Curare uno scaffale: come si costruisce un assortimento
Tra le prime scoperte di chi inizia a fare il libraio, ce n’è una che spesso sorprende: in libreria nulla è davvero casuale. Ogni tavolo, ogni vetrina, ogni scaffale racconta una storia fatta di scelte, relazioni e intenzioni. Ed è proprio da qui che prende avvio uno dei primi temi affrontati durante il master della Scuola Librai Italiani: la costruzione dell’assortimento libri.
Ma cosa significa davvero costruire un assortimento?
A prima vista potrebbe sembrare un’attività puramente pratica: selezionare titoli, organizzare gli spazi, seguire le novità editoriali.

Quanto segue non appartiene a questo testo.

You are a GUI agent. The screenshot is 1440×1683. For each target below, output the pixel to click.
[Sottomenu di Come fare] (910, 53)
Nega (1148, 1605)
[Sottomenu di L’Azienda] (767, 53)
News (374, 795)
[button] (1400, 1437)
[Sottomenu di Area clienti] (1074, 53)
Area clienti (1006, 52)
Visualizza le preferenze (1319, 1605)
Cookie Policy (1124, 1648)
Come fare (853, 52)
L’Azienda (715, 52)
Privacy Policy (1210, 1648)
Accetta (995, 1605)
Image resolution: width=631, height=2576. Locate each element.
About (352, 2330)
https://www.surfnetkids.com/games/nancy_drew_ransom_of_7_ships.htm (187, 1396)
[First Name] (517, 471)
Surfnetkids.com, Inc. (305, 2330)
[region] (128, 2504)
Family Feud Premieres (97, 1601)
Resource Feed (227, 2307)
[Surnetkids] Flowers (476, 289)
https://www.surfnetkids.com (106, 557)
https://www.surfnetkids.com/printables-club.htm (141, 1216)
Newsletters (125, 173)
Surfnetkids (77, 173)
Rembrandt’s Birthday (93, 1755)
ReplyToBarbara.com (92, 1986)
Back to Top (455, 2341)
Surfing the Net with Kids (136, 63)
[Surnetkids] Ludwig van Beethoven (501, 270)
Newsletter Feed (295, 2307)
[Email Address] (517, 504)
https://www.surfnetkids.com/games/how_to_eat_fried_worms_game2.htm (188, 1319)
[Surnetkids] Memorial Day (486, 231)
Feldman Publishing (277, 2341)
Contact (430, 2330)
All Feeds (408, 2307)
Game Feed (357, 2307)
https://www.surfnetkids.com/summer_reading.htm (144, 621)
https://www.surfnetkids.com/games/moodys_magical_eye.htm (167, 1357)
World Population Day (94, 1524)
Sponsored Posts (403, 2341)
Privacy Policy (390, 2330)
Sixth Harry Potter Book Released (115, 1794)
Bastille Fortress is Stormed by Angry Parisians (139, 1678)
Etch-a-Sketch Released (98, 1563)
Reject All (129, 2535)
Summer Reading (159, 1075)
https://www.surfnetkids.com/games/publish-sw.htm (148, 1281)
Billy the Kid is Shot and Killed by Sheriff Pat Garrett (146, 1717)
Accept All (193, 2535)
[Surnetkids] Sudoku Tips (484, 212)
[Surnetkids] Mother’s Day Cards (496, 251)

In realtà, si tratta di un processo molto più complesso, che unisce competenze tecniche e sensibilità culturale. Scegliere i libri non è mai un gesto neutro: è un atto di interpretazione e, in un certo senso, di responsabilità.
Per capirlo, basta fermarsi un attimo su un dato: ogni anno in Italia vengono pubblicati oltre 60.000 nuovi titoli, e se si includono le autopubblicazioni si supera facilmente quota 100.000.
Immaginare questi numeri aiuta a cogliere la portata della sfida. Significa che, ogni giorno, centinaia di nuovi libri entrano nel mercato. Libri diversi per qualità, genere, ambizione, pubblico. Libri che chiedono attenzione, spazio, visibilità.
Eppure, lo spazio di una libreria è limitato.
È in questo scarto — tra l’enorme quantità di libri disponibili e lo spazio finito degli scaffali — che nasce il lavoro del libraio. Non accumulare, ma scegliere. Non inseguire tutto, ma costruire un senso.
Ogni libreria, infatti, è uno spazio che riflette una visione. Non può contenere tutto, e proprio per questo deve decidere cosa accogliere e cosa lasciare fuori. Questa selezione costruisce nel tempo un’identità riconoscibile, capace di parlare ai lettori e di orientarne le scelte. Un buon assortimento libri non è solo ampio, ma coerente, vivo, pensato.
Durante il percorso formativo, gli studenti si confrontano con domande fondamentali: quali criteri guidano la selezione? Come si bilanciano novità e catalogo? Quanto spazio dare ai piccoli editori? Come rispondere alle esigenze del territorio senza rinunciare a una proposta originale?
Non esistono risposte uniche, ma esiste un metodo. Costruire un assortimento significa osservare, ascoltare e conoscere. Conoscere i libri, prima di tutto, ma anche i lettori: le loro abitudini, i loro interessi, le loro curiosità. Significa saper leggere i segnali del mercato senza esserne schiacciati, mantenendo uno sguardo critico e una direzione chiara.
In questo senso, fare il libraio è anche un lavoro di mediazione culturale. Il libraio diventa un ponte tra l’offerta editoriale e il pubblico, un interprete capace di dare forma a un percorso di lettura. Ogni scelta contribuisce a costruire un ambiente in cui orientarsi diventa più semplice, e scoprire qualcosa di nuovo più naturale.
C’è poi un altro elemento centrale: la responsabilità. Decidere cosa esporre, cosa consigliare, cosa mettere in evidenza significa influenzare, anche solo in parte, il modo in cui i libri incontrano i lettori. È una responsabilità che richiede attenzione, ma anche coraggio: quello di proporre, di uscire dagli schemi, di costruire una proposta che non sia soltanto commerciale, ma anche culturale.
Infine, c’è la visione. Un assortimento efficace non nasce solo dalla somma di buone scelte, ma da un’idea di libreria. Che tipo di luogo voglio costruire? A chi voglio parlare? Quale esperienza voglio offrire a chi entra? Sono queste le domande che trasformano uno scaffale in qualcosa di più: uno spazio narrativo, un invito alla scoperta.
È da qui che inizia davvero il percorso di chi vuole lavorare nel mondo del libro: imparare a guardare una libreria non solo come un insieme di titoli, ma come un organismo vivo, in continua evoluzione.
Perché scegliere i libri significa, in fondo, scegliere anche che tipo di libreria – e di comunità – si vuole contribuire a costruire.